What you should do:
Report how many lines in the records below hold "text", with no other output.

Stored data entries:
^^^^^^^^
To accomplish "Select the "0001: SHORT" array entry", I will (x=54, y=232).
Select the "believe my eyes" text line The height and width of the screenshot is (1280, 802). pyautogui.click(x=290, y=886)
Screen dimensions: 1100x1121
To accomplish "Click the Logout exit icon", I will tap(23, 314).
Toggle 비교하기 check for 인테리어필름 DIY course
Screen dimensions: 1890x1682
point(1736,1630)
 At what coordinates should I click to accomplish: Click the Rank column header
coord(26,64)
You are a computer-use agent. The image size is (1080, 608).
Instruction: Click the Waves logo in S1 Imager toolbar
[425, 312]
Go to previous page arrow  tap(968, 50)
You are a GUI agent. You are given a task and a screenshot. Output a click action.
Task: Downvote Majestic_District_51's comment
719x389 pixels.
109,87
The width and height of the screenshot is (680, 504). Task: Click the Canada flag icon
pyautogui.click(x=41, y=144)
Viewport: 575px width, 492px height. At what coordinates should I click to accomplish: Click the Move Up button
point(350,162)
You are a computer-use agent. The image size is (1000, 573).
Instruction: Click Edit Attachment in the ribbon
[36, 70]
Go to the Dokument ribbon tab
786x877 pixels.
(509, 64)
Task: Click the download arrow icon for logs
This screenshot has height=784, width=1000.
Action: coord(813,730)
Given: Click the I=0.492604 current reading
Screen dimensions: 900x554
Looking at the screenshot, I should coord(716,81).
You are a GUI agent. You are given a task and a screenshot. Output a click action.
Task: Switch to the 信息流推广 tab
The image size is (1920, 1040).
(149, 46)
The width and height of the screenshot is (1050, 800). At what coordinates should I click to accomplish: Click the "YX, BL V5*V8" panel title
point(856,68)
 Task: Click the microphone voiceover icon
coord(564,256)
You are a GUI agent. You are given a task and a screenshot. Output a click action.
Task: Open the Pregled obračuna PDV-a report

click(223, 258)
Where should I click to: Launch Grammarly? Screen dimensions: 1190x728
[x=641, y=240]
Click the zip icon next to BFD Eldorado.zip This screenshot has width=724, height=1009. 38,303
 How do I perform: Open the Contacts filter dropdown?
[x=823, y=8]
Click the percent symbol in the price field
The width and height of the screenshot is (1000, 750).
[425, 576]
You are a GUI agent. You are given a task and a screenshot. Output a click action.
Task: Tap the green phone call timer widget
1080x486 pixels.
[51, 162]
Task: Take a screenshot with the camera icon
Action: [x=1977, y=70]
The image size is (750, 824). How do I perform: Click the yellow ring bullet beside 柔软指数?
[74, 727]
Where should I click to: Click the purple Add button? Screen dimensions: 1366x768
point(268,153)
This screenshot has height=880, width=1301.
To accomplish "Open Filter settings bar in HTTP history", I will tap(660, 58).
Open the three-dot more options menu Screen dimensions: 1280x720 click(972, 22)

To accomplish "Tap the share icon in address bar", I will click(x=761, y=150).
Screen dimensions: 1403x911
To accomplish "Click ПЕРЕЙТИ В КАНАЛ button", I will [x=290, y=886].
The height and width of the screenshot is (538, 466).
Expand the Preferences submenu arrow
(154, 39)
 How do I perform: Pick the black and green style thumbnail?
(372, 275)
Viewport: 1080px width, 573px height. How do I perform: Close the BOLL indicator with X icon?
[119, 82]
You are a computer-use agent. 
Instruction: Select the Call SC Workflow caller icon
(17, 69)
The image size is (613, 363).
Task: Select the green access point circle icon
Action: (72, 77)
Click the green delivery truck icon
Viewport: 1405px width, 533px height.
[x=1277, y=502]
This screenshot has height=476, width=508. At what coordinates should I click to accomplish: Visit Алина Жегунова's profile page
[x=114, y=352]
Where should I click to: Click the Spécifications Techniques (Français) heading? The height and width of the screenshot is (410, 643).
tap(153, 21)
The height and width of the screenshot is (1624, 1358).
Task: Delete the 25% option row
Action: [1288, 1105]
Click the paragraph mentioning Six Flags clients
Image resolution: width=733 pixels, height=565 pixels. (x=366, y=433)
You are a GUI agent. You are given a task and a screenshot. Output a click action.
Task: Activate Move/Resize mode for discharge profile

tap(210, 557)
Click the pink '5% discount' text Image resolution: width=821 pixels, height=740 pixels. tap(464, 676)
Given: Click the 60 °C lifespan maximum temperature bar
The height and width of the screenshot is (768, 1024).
^^^^^^^^
Task response:
2